Average consecutive winning trades:                               2.31
Average consecutive losing trades:                                2.92

Relative Drawdown
Maximum Dollar Drawdown/(Date):                $16,624.89 (14/08/2002)
Maximum Percentage Drawdown/(Date):              23.4800% (16/02/2001)

Absolute (Peak-to-Valley) Dollar Drawdown
Maximum Dollar Drawdown:                         $16,624.89 (11.4500%)
Capital Peak/(Date):                          $145,163.27 (28/06/2002)
Capital Valley/(Date):                        $128,538.39 (14/08/2002)

Absolute (Peak-to-Valley) Percent Drawdown
Maximum Percentage Drawdown:                     32.4500% ($11,756.60)
Capital Peak/(Date):                           $36,234.08 (24/03/2000)
Capital Valley/(Date):                         $24,477.48 (16/02/2001)


And its over a shorter period!!

{ I can still get close to $750K actually $710K by altering the variables only slightly}

AT CFD leverage of 10:1 {Which of course is insanity even with a tested drawdown of 52%} is over $4 million.During the same flatish period.


----------



## MichaelD (13 September 2006)

tech/a said:
			
		

> its NOT ABOUT THE SYSTEM PRESENTED,we could dissect it endlessly



But it IS about the system. Long term trend following requires long term trends to make money. Years of range bound markets simply whipsaw the system, slowly depleting equity. Add margin into the equation and you simply deplete your capital faster.

If the market behaves cyclically as it has done for the last 20 years then there will be plenty of bullish times to more than compensate for the bearish times and long term trend following will continue to make good money over time.

But what happens to long term trend following traded on margin - to your business plan - when the edge disappears for years and years in a secular bear market?


----------



## tech/a (13 September 2006)

See above what do you think as well!


----------



## lesm (13 September 2006)

> But it IS about the system. Long term trend following requires long term trends to make money. Years of range bound markets simply whipsaw the system, slowly depleting equity. Add margin into the equation and you simply deplete your capital faster.




The obvious question is why would you permit your equity to slowly bleed to death in a market that the system is no longer suitable for?

Using margin simply speeds up the end result, as you have stated.

This is one the reasons that some system developers are looking at switches to turn systems off when the system is no longer viable in changed market conditions



> If the market behaves cyclically as it has done for the last 20 years then there will be plenty of bullish times to more than compensate for the bearish times and long term trend following will continue to make good money over time.

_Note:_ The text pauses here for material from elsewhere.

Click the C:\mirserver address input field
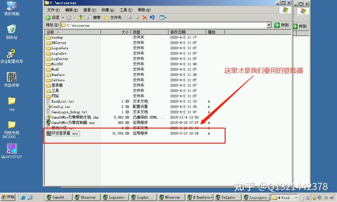The image size is (337, 202). pyautogui.click(x=164, y=25)
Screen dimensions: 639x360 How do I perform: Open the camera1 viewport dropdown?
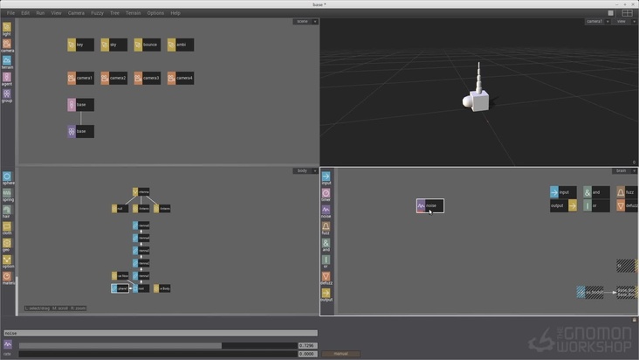coord(608,21)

If you follow the logic of the first paragraph this is on true if you haven't bled to death first and can survive the potential drawdown and equity depletion. We cannot necessarily predict in advance the length of the next bear cycle. The premise in the above paragraph relies on the ability to survive the bearish cycle. It may actually be wiser to stop trading or change the trading approach to one that is better suited to the the relevant market conditions.



> But what happens to long term trend following traded on margin - to your business plan - when the edge disappears for years and years in a secular bear market?




This assume that the long term trend following trader has a true edge, whihc is not necessarily true. A large number of long term trend followers are really just herd followers, with no (trading) edge.

Cheers


----------



## MichaelD (13 September 2006)

tech/a said:
			
		

> Earliest Entry Date in the Trade Database: 9/04/1998
> Last Exit Date:                                             19/11/2004



Ah, our posts crossed paths.

This shows up another TradeSim/backtesting gotcha which you expose yourself to when you deselect Ignore Open Trades.

The XAO went from 2806 to 3846 during the period actually simulated (9/4/1998 to 19/11/2004). This is NOT a flat market that you've simulated over. Instead, there's a huge tail of bull market winners in there for the last 12 months past where you think you stopped testing which will be severely biasing the results.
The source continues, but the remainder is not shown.